» **TASK DETAILS**: Each record should appear again in the response exactly as it does in the original.

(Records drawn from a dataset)
=== Begin Enclosure ===

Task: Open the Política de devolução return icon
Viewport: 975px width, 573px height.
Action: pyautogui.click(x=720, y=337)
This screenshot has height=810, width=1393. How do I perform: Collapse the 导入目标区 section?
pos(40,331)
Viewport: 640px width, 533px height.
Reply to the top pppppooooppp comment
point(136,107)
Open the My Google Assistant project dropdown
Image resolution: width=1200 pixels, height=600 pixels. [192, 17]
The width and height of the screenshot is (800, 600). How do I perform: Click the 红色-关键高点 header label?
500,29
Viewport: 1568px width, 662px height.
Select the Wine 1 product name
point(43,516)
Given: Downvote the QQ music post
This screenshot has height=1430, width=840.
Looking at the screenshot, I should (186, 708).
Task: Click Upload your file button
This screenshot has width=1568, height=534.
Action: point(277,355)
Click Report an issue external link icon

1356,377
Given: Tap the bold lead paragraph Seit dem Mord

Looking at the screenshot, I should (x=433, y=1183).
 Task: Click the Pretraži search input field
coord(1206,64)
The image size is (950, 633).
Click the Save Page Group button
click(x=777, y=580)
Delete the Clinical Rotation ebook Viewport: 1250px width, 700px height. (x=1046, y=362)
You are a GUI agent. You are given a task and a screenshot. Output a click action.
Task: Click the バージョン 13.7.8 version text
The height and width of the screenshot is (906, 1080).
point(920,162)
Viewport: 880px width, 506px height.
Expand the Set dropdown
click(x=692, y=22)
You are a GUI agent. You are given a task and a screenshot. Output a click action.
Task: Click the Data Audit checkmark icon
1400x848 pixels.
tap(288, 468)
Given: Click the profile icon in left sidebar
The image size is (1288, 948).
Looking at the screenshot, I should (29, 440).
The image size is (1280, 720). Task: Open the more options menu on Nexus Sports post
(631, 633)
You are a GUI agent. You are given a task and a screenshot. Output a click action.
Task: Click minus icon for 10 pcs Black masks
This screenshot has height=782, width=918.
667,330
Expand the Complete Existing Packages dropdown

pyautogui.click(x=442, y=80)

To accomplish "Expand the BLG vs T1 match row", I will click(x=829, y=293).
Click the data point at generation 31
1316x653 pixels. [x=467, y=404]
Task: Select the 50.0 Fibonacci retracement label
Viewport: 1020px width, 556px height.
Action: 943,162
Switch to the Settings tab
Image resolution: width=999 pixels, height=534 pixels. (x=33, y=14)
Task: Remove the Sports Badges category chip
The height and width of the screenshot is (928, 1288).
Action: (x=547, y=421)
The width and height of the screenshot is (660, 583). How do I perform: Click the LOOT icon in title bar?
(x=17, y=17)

=== End Enclosure ===

» **OUTPUT FOR THIS TASK**:
Task: Open the Política de devolução return icon
Viewport: 975px width, 573px height.
Action: pyautogui.click(x=720, y=337)
This screenshot has height=810, width=1393. How do I perform: Collapse the 导入目标区 section?
pos(40,331)
Viewport: 640px width, 533px height.
Reply to the top pppppooooppp comment
point(136,107)
Open the My Google Assistant project dropdown
Image resolution: width=1200 pixels, height=600 pixels. [192, 17]
The width and height of the screenshot is (800, 600). How do I perform: Click the 红色-关键高点 header label?
500,29
Viewport: 1568px width, 662px height.
Select the Wine 1 product name
point(43,516)
Given: Downvote the QQ music post
This screenshot has height=1430, width=840.
Looking at the screenshot, I should (186, 708).
Task: Click Upload your file button
This screenshot has width=1568, height=534.
Action: point(277,355)
Click Report an issue external link icon

1356,377
Given: Tap the bold lead paragraph Seit dem Mord

Looking at the screenshot, I should (x=433, y=1183).
 Task: Click the Pretraži search input field
coord(1206,64)
The image size is (950, 633).
Click the Save Page Group button
click(x=777, y=580)
Delete the Clinical Rotation ebook Viewport: 1250px width, 700px height. (x=1046, y=362)
You are a GUI agent. You are given a task and a screenshot. Output a click action.
Task: Click the バージョン 13.7.8 version text
The height and width of the screenshot is (906, 1080).
point(920,162)
Viewport: 880px width, 506px height.
Expand the Set dropdown
click(x=692, y=22)
You are a GUI agent. You are given a task and a screenshot. Output a click action.
Task: Click the Data Audit checkmark icon
1400x848 pixels.
tap(288, 468)
Given: Click the profile icon in left sidebar
The image size is (1288, 948).
Looking at the screenshot, I should (29, 440).
The image size is (1280, 720). Task: Open the more options menu on Nexus Sports post
(631, 633)
You are a GUI agent. You are given a task and a screenshot. Output a click action.
Task: Click minus icon for 10 pcs Black masks
This screenshot has height=782, width=918.
667,330
Expand the Complete Existing Packages dropdown

pyautogui.click(x=442, y=80)

To accomplish "Expand the BLG vs T1 match row", I will click(x=829, y=293).
Click the data point at generation 31
1316x653 pixels. [x=467, y=404]
Task: Select the 50.0 Fibonacci retracement label
Viewport: 1020px width, 556px height.
Action: 943,162
Switch to the Settings tab
Image resolution: width=999 pixels, height=534 pixels. (x=33, y=14)
Task: Remove the Sports Badges category chip
The height and width of the screenshot is (928, 1288).
Action: (x=547, y=421)
The width and height of the screenshot is (660, 583). How do I perform: Click the LOOT icon in title bar?
(x=17, y=17)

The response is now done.